No, you can’t do that.
The data I have below (which I can’t format well for the life of me) are total WAR for each time last year. Now, of course the better teams have better WARs since they were better. The reasoning is a bit circular which I think makes it robust for past analyses but not as useful for the future.
Right, if you are stuck on an unadjusted metric, it’s hard for it to be useful for the future. Same as any other metric.
Anyway, let’s look at them and see how well it did. The first table is from Baseball-Reference.com, and the second is from Fangraphs.com (WAR is also calculated differently at different places, another reason I’m not too high on it).
How well they “did”? Did at what?
As for different calculations: that’s why I call them rWAR and fWAR to show that they are in fact different calculations.
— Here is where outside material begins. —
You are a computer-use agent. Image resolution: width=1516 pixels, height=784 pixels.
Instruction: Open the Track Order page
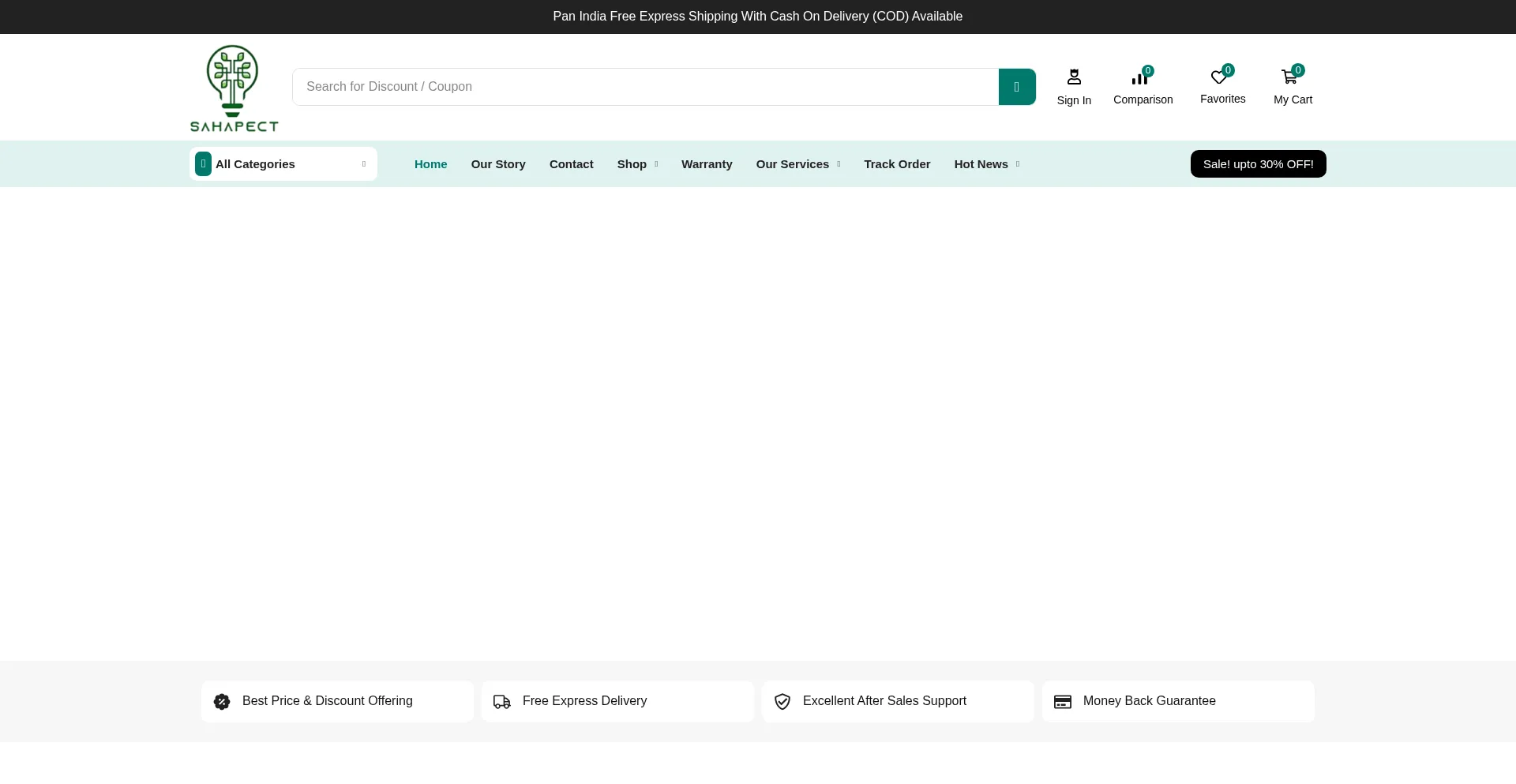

They are part of the WAR family. Is it that hard to get past it?
I have them listed as batWAR, pitWAR, and Team WAR. These are the sum of the WARs for each individual position player (batWAR), pitcher (pitWAR), and collective team (Team WAR), respectively.
I can’t seem to write below these, so I apologize for any scrolling that’s necessary. If you look closely, there are some discrepancies. First off, the Fangraphs.com values are higher in general than the Baseball-Reference.com ones.
fWAR is higher than rWAR because fWAR uses a lower replacement level. There’s nothing wrong in either case. Just a reasonably justiable choice by both systems.
And Fangraphs had the Twins as the best team in baseball. Baseball-Reference had them 5th. Seems to be a decent drop.
Here is probably where the big difference rests: rWAR tries to account for all runs scored and allowed. fWAR does not do that. Basically, rWAR tries to apportion the luck to the players involved, while fWAR largely ignores the luck aspect.
It’s a choice.
Anyway, as a comparison sake, I would say that Baseball-Reference better encompassed the results of last year so I’ll talk about it mainly. I just wanted to show the difference between the sites.
To the extent that luck is a result, and you need to see that luck somewhere somehow, then rWAR would be the better choice. In this particular instance.
Something that first strikes me as interesting is that the Yankees had a better RAR than the Rays in both systems, but Tampa won the division. That seems to be interesting. I can see how WAR would fail when comparing teams that didn’t have much of an effect on the other, but to me, it seems odd the Tampa was not 1st in it’s division’s WAR from either site.
I don’t find that interesting at all, nor is it even a requirement of anything really. The Rays scored 23.6% more runs than they allowed. The Yankees were at 24.0%.
If rWAR or fWAR were more interested in capturing the luck of wins, then, sure, you’d have a case to make. But, that’s not what they are about.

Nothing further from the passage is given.